The results of her investigations included a normal computed tomography (CT) scan of the abdomen and pelvis. Blood tests revealed a low urea level of 3.3 mmol/L (reference range 3.5– 9.5 mmol/L) and a markedly suppressed ACTH level of <2 pg/mL (reference range 7–64 pg/mL). Her serum cortisol level was 382 nmol/L, which was within the normal range of 100–535 nmol/L. The white cell count was elevated at 14.9 × 10?/L (reference range 3.5–10 × 10?/L), with neutrophilia at 12.38 × 10?/L (reference range 1.5–6.5 × 10?/L). Urinalysis showed the presence of leukocytes and erythrocytes above normal levels. Despite her cortisol being within the normal range, the combination of suppressed ACTH and clinical symptoms suggested the diagnosis of secondary adrenal insufficiency [5]. 

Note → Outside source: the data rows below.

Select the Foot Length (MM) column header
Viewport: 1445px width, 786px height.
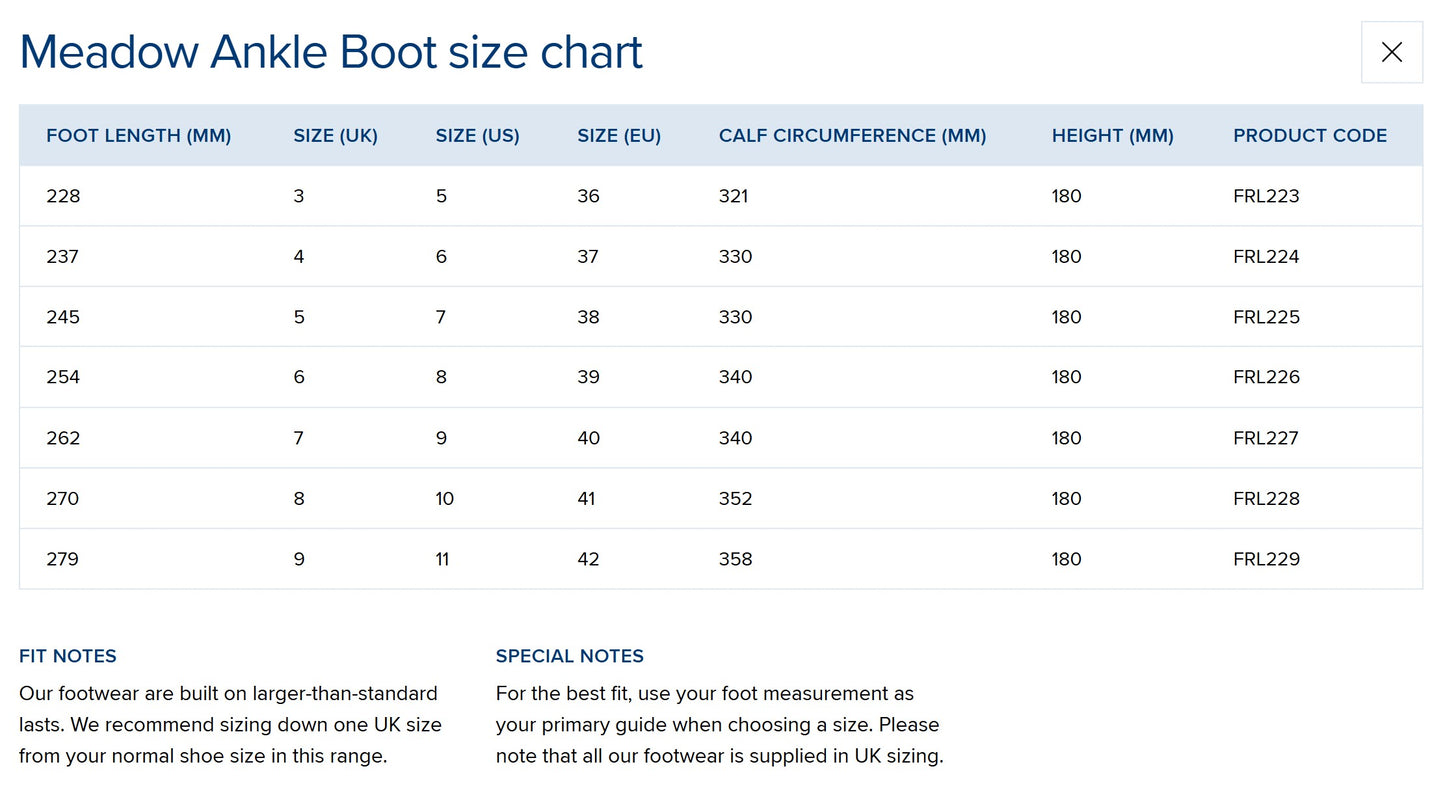tap(139, 136)
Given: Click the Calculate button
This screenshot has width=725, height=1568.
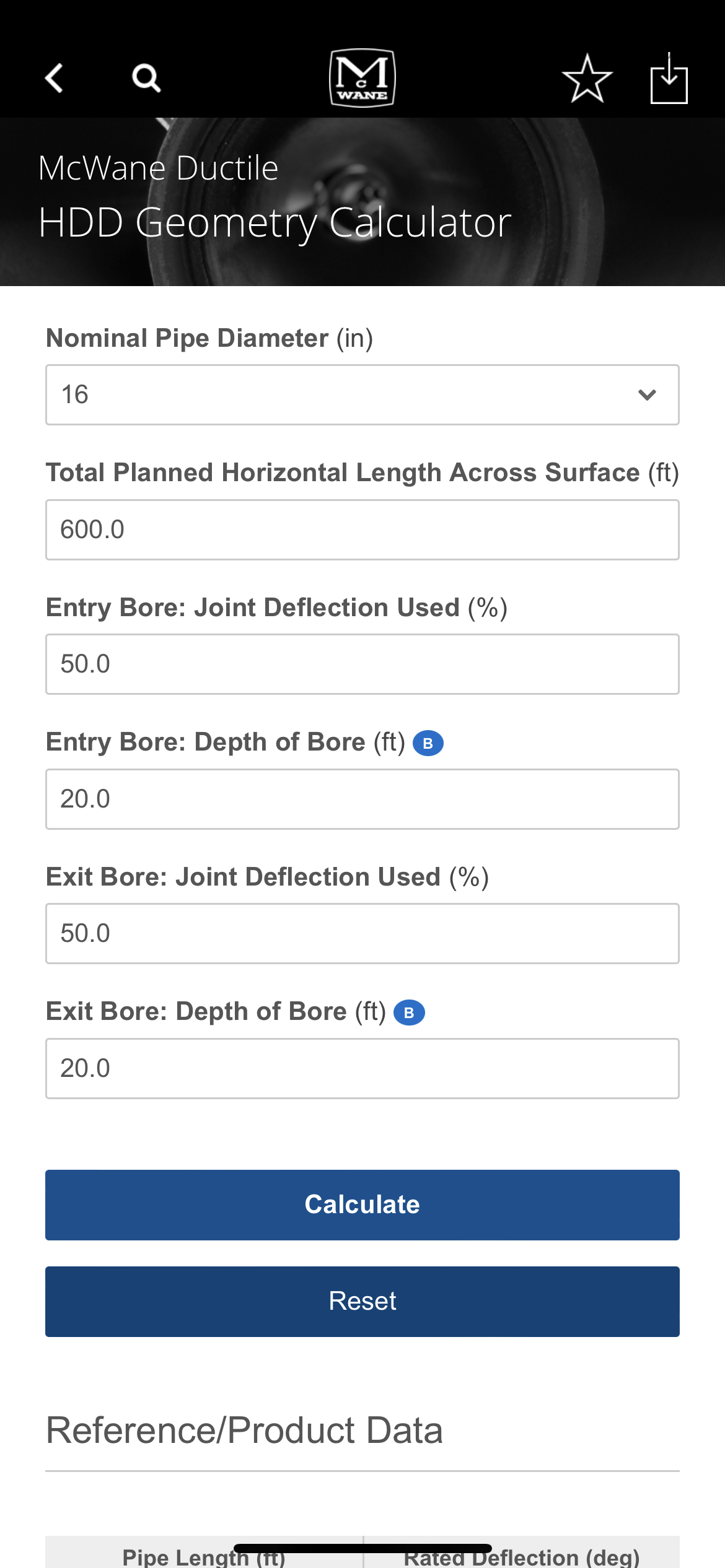Looking at the screenshot, I should (362, 1205).
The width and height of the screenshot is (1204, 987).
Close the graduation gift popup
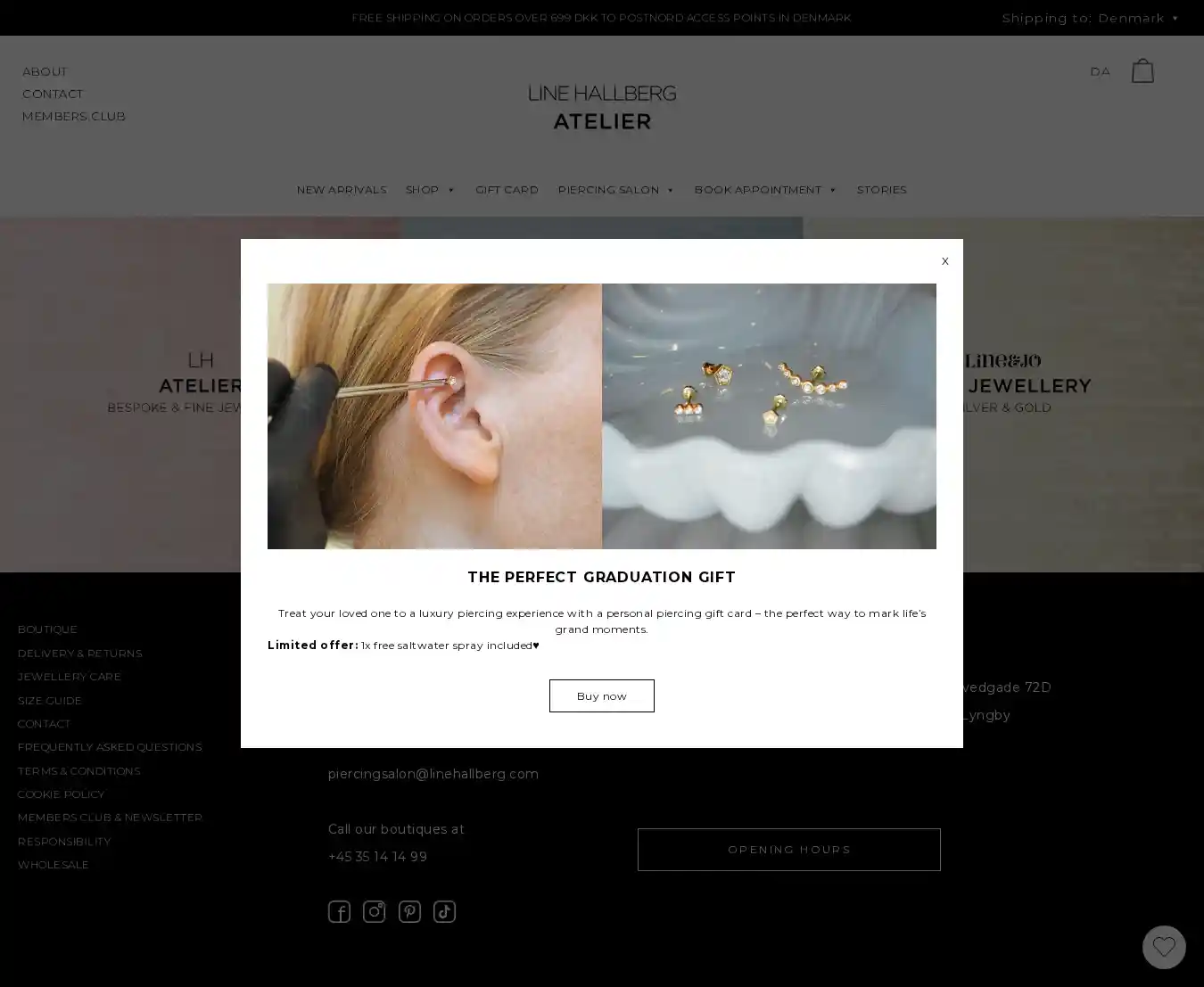coord(944,261)
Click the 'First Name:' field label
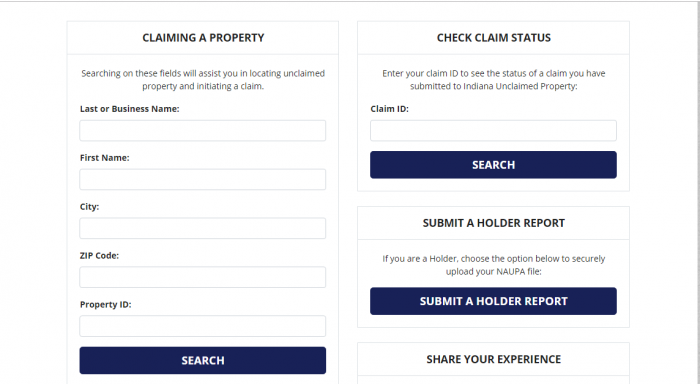This screenshot has height=384, width=700. (104, 158)
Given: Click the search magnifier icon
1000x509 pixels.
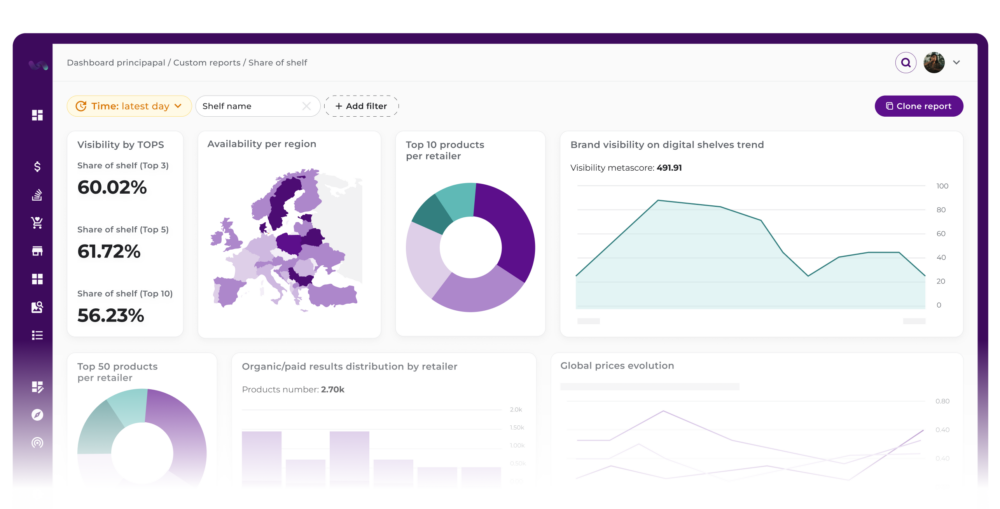Looking at the screenshot, I should click(x=905, y=63).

Treatment and Clinical Course

The patient was initially treated with intravenous dexamethasone at a dose of 4 mg three times daily. Her symptoms, including nausea and vomiting, improved significantly, and she was subsequently transitioned to oral hydrocortisone at a dose of 10 mg in the morning and 5 mg in the afternoon. She was discharged home with a steroid tapering plan and scheduled for outpatient follow-up. However, two days after discharge, the patient returned to the emergency department with a recurrence of nausea and vomiting, although the symptoms were less severe than during her initial presentation. An abdominal ultrasound revealed gallbladder wall thickening, multiple gallstones, and a mildly dilated common bile duct measuring 9 mm. No stones were visualized within the duct, and no signs of acute cholecystitis were present. Given her family history of gallstones and her imaging findings, further surveillance was recommended. She was restarted on intravenous dexamethasone, and her symptoms again resolved. The patient was discharged with instructions to continue oral steroids, and follow-up appointments with endocrinology and oncology were arranged. 


Discussion

Adrenal insufficiency associated with immune checkpoint inhibitors is a rare but serious condition, most commonly resulting from hypophysitis. Autoimmune inflammation of the pituitary disrupts ACTH secretion, leading to secondary adrenal insufficiency [6]. This condition typically presents with low ACTH and low cortisol levels. However, in this case, cortisol levels remained within the normal range, despite a markedly suppressed ACTH level. This finding complicated the diagnosis and highlights the variability in the biochemical presentation of adrenal insufficiency. Several diagnostic challenges were present in this case. Firstly, the patient’s normal cortisol level could have led clinicians to overlook adrenal insufficiency as a potential diagnosis. Secondly, her gastrointestinal symptoms of nausea and vomiting were nonspecific and could have been attributed to other causes, such as gastritis or gallbladder disease. Finally, her symptomatic improvement following corticosteroid therapy provided a crucial diagnostic clue that confirmed the presence of adrenal insufficiency. Failure to recognize adrenal insufficiency in a timely manner can result in adrenal crisis, which is characterized by hypotension, shock, and significant electrolyte disturbances. Early diagnosis and treatment are essential to prevent these life-threatening complications [7]. This case highlights the importance of maintaining a high index of suspicion for adrenal dysfunction in patients undergoing immunotherapy, even when laboratory findings are not entirely consistent with typical presentations. 


Conclusion

This case underscores the need for heightened clinical vigilance for adrenal insufficiency in patients receiving immune checkpoint inhibitors. Even when cortisol levels are within the normal range, clinicians should consider the possibility of adrenal insufficiency if ACTH is suppressed and the patient presents with nonspecific symptoms such as nausea, vomiting, and fatigue. A multidisciplinary approach involving oncologists, endocrinologists, and primary care physicians is essential for the timely diagnosis and management of this rare but serious condition. Further research is needed to improve diagnostic accuracy and optimize treatment protocols for immune checkpoint inhibitor-induced endocrinopathies.